Serres


Cincinnati, 8/16/2010
Man is a stranger in the world, alienated from the dawn, from the sky, from things. He hates them and fights against them. His environment is a dangerous enemy who must be fought and who must be kept in servitude. Martial neuroses from Plato to Descartes, from Bacon to us. The hatred of objects at the root of knowledge, the horror of the world at the heart of the theoretical. . . .
Michel Serres, Hermes

[The life-denying character of our paradigm] is based, simply, on intellection, and on a narrowly selected kind of intellection which gets only to dead ends in science. It excludes all the other human capacities to know and make sense of things.

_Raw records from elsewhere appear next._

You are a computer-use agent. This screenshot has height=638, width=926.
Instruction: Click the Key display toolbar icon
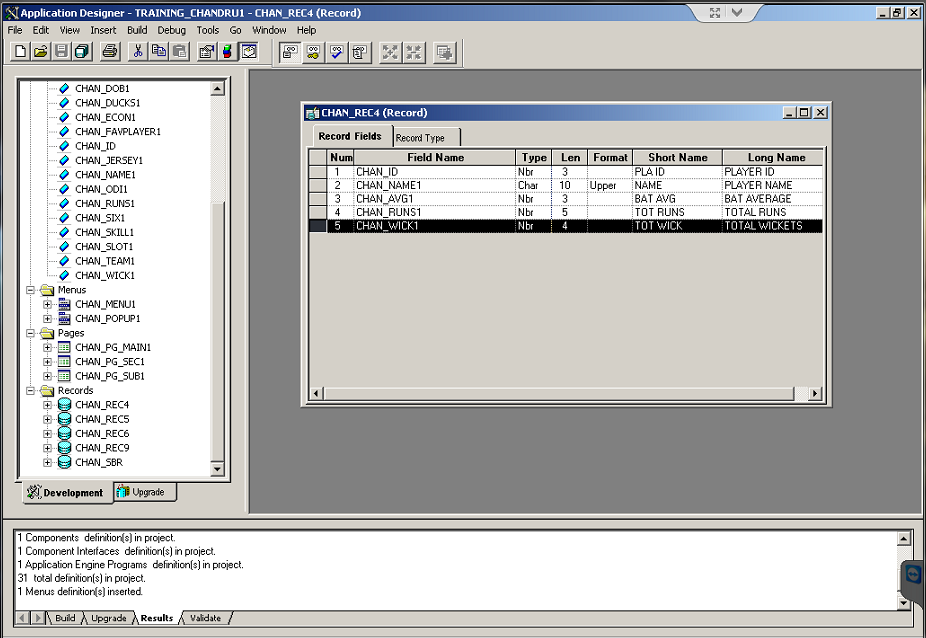pyautogui.click(x=313, y=52)
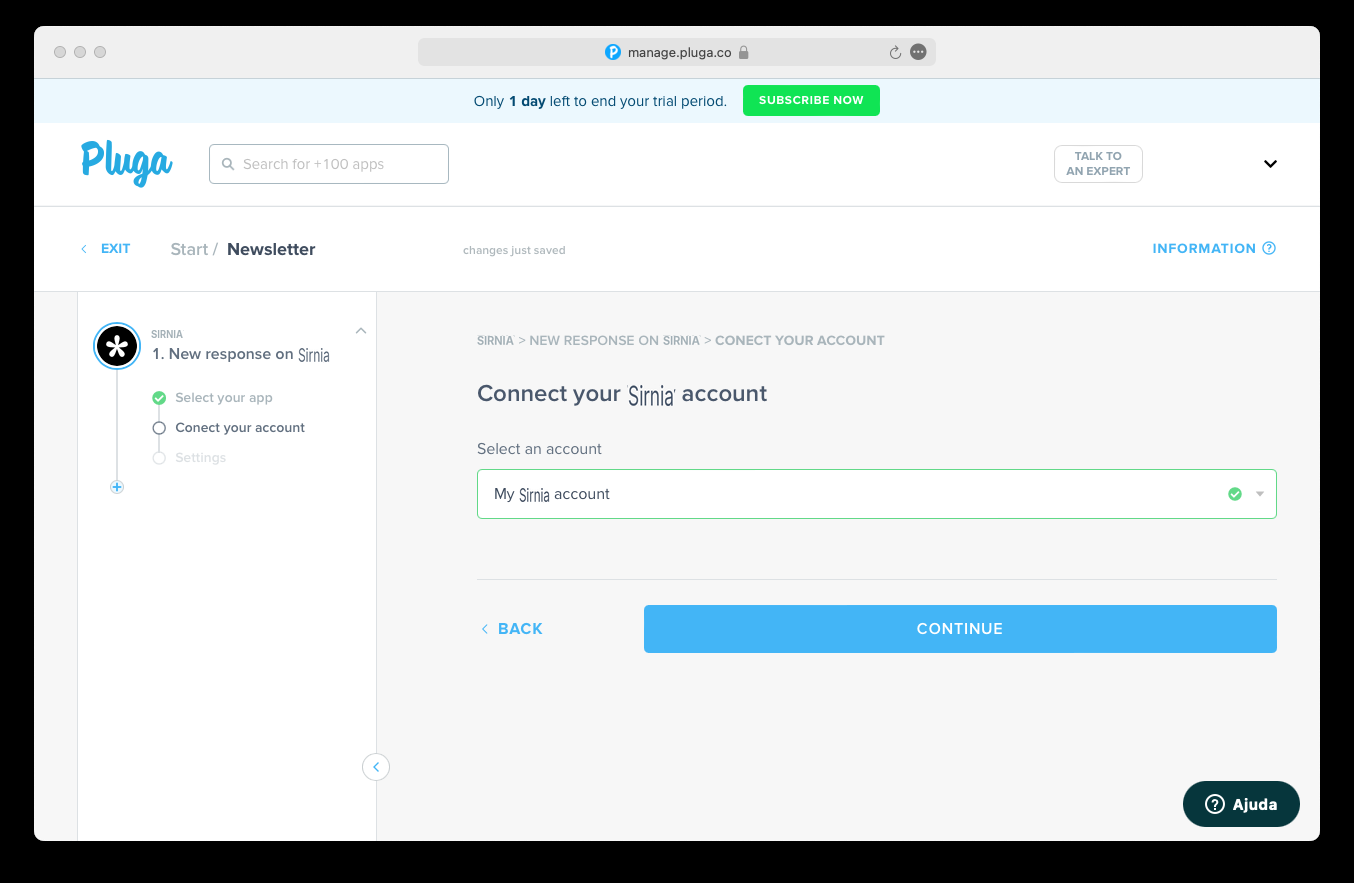Go to NEW RESPONSE ON SIRNIA breadcrumb

(x=614, y=340)
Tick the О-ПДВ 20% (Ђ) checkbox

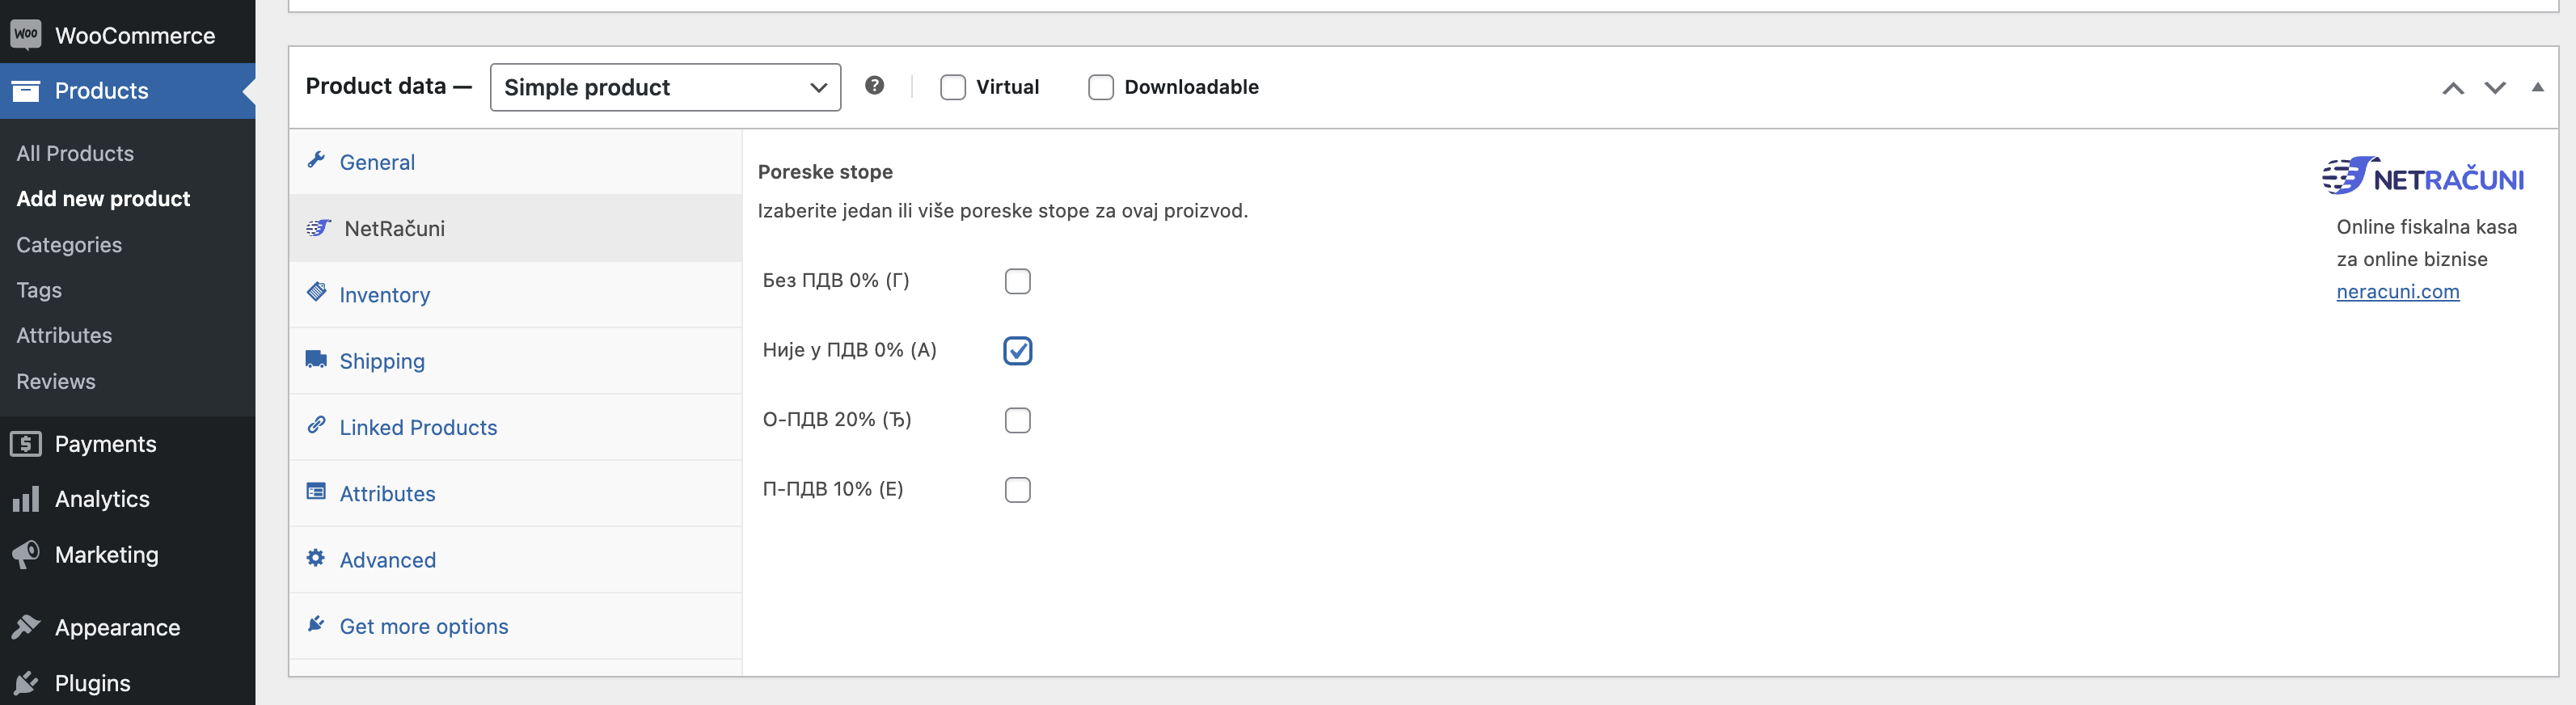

Instead, being based on a tiny part of a rare (peculiar) variety of human being, it excludes humans as whole beings and in general. It inevitably produces less-than-half-knowledge which when applied inevitably produces side-effects, and it is guided by an attitude that disdains the great majority of humans. It views reality as an array of fragments: splits the world into little dead pieces. It is a destructive, lethal, little paradigm.

Bruce Holbrook, The Stone Monkey
Can a paradigm itself be a disease? Are there afflictions of psyche and soma which feed on, draw their energy from, certain models of reality? Which would not/could not exist except in the world a "lethal" paradigm suffering from a "martial neurosis" makes real?

If so, then a revolution in the paradigm, a war (of words?) against our war metaphors, would be the only cure.